Early on in game, this can be a very good source of primary, without an established
save, you won't have the means or method to make a farm yet, you won't have the space
to effectively trade, but by bartering the 1000 units or a denomination of elements,
you can make a nice bit of starting cash.
You will almost always get something in return that is worth far greater than what you barter
with, whether is a fairly substantial amount of nanites, some units, or an item worth up
to 30 thousand units.
You can only barter with each NPC once, this can take some time to refresh, but you will
meet anywhere from 1-4 at each space station, 1-5 at trading posts, so while you are exploring,
talk to the NPC's and barter, once your save is established, it is not worth your time
to Barter for units, but can definitely be worth your time to barter for Nanites.

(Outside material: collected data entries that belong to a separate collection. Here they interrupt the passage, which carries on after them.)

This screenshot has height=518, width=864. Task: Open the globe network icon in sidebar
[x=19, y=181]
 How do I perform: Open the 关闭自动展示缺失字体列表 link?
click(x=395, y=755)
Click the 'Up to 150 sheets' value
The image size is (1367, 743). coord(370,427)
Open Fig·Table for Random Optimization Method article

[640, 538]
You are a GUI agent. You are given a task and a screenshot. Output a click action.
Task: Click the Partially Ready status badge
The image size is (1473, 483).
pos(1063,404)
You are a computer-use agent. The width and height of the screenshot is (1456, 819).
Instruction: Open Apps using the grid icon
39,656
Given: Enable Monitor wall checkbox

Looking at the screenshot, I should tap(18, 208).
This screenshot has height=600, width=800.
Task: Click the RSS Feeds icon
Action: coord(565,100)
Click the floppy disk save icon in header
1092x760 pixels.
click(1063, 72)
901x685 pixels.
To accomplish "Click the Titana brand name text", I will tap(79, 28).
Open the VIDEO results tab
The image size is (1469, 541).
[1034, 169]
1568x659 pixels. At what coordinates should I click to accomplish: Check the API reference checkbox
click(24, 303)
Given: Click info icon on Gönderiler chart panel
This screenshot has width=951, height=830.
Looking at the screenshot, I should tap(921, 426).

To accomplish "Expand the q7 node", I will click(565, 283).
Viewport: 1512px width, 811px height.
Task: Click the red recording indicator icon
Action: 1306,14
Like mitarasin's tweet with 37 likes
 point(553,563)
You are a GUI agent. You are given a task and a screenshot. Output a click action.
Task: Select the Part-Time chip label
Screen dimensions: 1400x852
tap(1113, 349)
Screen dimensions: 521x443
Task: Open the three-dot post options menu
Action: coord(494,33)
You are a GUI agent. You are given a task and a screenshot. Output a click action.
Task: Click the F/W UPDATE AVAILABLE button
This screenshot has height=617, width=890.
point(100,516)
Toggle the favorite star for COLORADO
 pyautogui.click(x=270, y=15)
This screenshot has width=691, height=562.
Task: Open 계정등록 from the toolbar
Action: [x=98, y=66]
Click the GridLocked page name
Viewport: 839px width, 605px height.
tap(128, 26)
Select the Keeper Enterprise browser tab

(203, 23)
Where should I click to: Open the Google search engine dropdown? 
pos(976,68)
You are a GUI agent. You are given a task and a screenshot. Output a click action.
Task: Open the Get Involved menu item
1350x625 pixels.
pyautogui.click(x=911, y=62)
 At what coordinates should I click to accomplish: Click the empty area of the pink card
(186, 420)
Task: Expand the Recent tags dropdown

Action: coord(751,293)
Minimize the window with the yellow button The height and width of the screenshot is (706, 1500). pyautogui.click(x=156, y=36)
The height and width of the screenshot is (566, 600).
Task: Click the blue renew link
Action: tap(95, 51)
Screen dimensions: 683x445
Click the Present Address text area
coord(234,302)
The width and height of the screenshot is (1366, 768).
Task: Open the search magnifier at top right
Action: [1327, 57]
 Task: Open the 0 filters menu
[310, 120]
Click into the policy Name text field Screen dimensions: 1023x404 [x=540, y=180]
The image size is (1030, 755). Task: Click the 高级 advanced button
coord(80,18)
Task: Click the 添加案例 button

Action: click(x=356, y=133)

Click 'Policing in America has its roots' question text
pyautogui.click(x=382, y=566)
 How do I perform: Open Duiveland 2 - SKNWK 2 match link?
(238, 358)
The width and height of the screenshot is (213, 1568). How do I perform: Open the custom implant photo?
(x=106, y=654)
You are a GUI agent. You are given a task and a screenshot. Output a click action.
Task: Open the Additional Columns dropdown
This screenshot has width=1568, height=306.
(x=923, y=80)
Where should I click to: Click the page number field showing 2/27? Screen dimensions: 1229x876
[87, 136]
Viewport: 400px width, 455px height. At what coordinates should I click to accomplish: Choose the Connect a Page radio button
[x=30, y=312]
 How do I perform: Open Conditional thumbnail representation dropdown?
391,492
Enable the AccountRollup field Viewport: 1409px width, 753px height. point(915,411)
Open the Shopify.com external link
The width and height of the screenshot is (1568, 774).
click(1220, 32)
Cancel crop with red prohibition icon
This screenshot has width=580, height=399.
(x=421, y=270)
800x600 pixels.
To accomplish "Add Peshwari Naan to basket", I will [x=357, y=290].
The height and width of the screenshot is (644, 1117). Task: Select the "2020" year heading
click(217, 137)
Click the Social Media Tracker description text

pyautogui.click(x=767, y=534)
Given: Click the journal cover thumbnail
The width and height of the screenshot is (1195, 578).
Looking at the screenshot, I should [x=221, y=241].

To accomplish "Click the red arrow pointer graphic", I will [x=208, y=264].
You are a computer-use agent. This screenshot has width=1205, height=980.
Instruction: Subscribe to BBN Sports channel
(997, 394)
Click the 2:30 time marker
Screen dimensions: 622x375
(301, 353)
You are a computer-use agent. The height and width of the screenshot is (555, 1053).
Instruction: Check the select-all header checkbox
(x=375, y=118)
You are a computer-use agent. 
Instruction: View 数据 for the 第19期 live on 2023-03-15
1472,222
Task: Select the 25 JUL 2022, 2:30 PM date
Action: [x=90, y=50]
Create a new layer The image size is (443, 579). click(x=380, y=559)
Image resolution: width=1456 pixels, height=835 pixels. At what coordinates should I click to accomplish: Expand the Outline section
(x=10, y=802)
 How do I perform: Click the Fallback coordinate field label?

I have a few theories that surround the Bartering system, but through my many hundreds of encounters,
I have paid attention to potential patterns, but not noted the numbers and other potential
affecting values down, It may be something I look into with greater detail, but no promises.
And lastly, damaged crates, this is another that will mostly benefit the beginner who
has not an established save.
The Damaged Crates which are big green crates dotted around the planets as well as at most
Points of Interest and often in bulk at Trading Posts will give you items, things like Vykeen
Daggers, Korvax Convergence Cubes, Gek Relics, these item are usually worth around 25 or
so thousand units, which at the beginning of a save is quite handy, they are also useful
reputation items and in the case of the Vykeen dagger, the easiest way to locate a portal
in a Vykeen system using the Monoliths.
<outro transition>
And that's about it, think of this guide as a sort of META guide that gives information
but also points you to where you need to go for greater comprehension.